Recorded data:
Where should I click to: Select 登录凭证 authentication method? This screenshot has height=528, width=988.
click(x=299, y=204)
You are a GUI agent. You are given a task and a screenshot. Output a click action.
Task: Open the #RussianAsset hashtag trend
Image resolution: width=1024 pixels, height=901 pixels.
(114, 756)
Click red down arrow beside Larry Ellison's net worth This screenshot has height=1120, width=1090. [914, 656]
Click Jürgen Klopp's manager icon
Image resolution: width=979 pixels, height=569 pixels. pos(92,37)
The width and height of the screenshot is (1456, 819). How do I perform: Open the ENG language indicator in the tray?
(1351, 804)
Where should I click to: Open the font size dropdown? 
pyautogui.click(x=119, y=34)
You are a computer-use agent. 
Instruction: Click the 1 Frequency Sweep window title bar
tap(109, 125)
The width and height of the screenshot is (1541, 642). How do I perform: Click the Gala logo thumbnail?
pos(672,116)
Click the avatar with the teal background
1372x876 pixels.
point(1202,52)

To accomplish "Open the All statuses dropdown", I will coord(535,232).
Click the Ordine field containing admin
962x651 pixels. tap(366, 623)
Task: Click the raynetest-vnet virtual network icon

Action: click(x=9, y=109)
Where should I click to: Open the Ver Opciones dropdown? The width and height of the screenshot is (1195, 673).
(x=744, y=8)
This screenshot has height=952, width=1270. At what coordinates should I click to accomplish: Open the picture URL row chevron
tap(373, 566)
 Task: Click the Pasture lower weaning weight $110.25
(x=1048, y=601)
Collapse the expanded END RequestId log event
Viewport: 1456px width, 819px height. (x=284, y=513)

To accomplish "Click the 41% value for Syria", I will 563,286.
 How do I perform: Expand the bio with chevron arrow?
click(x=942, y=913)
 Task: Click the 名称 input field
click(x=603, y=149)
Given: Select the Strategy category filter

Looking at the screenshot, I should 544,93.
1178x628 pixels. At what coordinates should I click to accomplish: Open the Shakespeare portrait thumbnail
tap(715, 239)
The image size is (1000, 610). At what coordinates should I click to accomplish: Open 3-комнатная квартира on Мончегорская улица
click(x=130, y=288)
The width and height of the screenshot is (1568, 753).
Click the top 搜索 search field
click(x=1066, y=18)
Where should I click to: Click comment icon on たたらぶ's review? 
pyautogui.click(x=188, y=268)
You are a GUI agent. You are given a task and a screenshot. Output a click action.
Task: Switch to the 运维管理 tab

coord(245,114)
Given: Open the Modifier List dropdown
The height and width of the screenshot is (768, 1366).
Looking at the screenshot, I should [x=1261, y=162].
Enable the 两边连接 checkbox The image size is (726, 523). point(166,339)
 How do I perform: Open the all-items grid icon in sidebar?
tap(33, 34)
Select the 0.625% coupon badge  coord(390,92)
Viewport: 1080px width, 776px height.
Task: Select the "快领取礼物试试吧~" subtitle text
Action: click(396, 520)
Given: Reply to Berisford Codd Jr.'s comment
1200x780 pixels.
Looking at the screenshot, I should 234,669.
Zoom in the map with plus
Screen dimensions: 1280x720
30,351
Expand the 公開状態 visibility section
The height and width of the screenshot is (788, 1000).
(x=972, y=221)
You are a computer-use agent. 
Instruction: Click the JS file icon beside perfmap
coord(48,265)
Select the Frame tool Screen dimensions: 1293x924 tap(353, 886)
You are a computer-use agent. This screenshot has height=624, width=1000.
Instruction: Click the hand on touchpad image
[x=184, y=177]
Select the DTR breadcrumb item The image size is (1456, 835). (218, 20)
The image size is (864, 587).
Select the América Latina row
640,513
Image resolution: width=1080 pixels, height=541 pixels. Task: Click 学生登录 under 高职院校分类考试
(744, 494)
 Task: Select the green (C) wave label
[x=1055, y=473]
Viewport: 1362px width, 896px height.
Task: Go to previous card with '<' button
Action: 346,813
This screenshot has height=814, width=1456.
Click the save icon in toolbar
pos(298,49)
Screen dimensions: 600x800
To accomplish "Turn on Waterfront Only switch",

WORK INSTRUCTIONS
Edit the items above so that "Where should I click to" becomes "Where do I click to" wherever it occurs, and leave the rest of the text unchanged.

ANSWER TO THE PROBLEM
Where do I click to: Select 登录凭证 authentication method? This screenshot has height=528, width=988.
click(x=299, y=204)
You are a GUI agent. You are given a task and a screenshot. Output a click action.
Task: Open the #RussianAsset hashtag trend
Image resolution: width=1024 pixels, height=901 pixels.
(114, 756)
Click red down arrow beside Larry Ellison's net worth This screenshot has height=1120, width=1090. [914, 656]
Click Jürgen Klopp's manager icon
Image resolution: width=979 pixels, height=569 pixels. pos(92,37)
The width and height of the screenshot is (1456, 819). How do I perform: Open the ENG language indicator in the tray?
(1351, 804)
Where do I click to: Open the font size dropdown? 
pyautogui.click(x=119, y=34)
You are a computer-use agent. 
Instruction: Click the 1 Frequency Sweep window title bar
tap(109, 125)
The width and height of the screenshot is (1541, 642). How do I perform: Click the Gala logo thumbnail?
pos(672,116)
Click the avatar with the teal background
1372x876 pixels.
point(1202,52)

To accomplish "Open the All statuses dropdown", I will coord(535,232).
Click the Ordine field containing admin
962x651 pixels. tap(366, 623)
Task: Click the raynetest-vnet virtual network icon

Action: click(x=9, y=109)
Where do I click to: Open the Ver Opciones dropdown? The width and height of the screenshot is (1195, 673).
(x=744, y=8)
This screenshot has height=952, width=1270. At what coordinates should I click to accomplish: Open the picture URL row chevron
tap(373, 566)
 Task: Click the Pasture lower weaning weight $110.25
(x=1048, y=601)
Collapse the expanded END RequestId log event
Viewport: 1456px width, 819px height. (x=284, y=513)

To accomplish "Click the 41% value for Syria", I will 563,286.
 How do I perform: Expand the bio with chevron arrow?
click(x=942, y=913)
 Task: Click the 名称 input field
click(x=603, y=149)
Given: Select the Strategy category filter

Looking at the screenshot, I should 544,93.
1178x628 pixels. At what coordinates should I click to accomplish: Open the Shakespeare portrait thumbnail
tap(715, 239)
The image size is (1000, 610). At what coordinates should I click to accomplish: Open 3-комнатная квартира on Мончегорская улица
click(x=130, y=288)
The width and height of the screenshot is (1568, 753).
Click the top 搜索 search field
click(x=1066, y=18)
Where do I click to: Click comment icon on たたらぶ's review? 
pyautogui.click(x=188, y=268)
You are a GUI agent. You are given a task and a screenshot. Output a click action.
Task: Switch to the 运维管理 tab

coord(245,114)
Given: Open the Modifier List dropdown
The height and width of the screenshot is (768, 1366).
Looking at the screenshot, I should [x=1261, y=162].
Enable the 两边连接 checkbox The image size is (726, 523). point(166,339)
 How do I perform: Open the all-items grid icon in sidebar?
tap(33, 34)
Select the 0.625% coupon badge  coord(390,92)
Viewport: 1080px width, 776px height.
Task: Select the "快领取礼物试试吧~" subtitle text
Action: click(396, 520)
Given: Reply to Berisford Codd Jr.'s comment
1200x780 pixels.
Looking at the screenshot, I should 234,669.
Zoom in the map with plus
Screen dimensions: 1280x720
30,351
Expand the 公開状態 visibility section
The height and width of the screenshot is (788, 1000).
(x=972, y=221)
You are a computer-use agent. 
Instruction: Click the JS file icon beside perfmap
coord(48,265)
Select the Frame tool Screen dimensions: 1293x924 tap(353, 886)
You are a computer-use agent. This screenshot has height=624, width=1000.
Instruction: Click the hand on touchpad image
[x=184, y=177]
Select the DTR breadcrumb item The image size is (1456, 835). (218, 20)
The image size is (864, 587).
Select the América Latina row
640,513
Image resolution: width=1080 pixels, height=541 pixels. Task: Click 学生登录 under 高职院校分类考试
(744, 494)
 Task: Select the green (C) wave label
[x=1055, y=473]
Viewport: 1362px width, 896px height.
Task: Go to previous card with '<' button
Action: 346,813
This screenshot has height=814, width=1456.
Click the save icon in toolbar
pos(298,49)
Screen dimensions: 600x800
To accomplish "Turn on Waterfront Only switch",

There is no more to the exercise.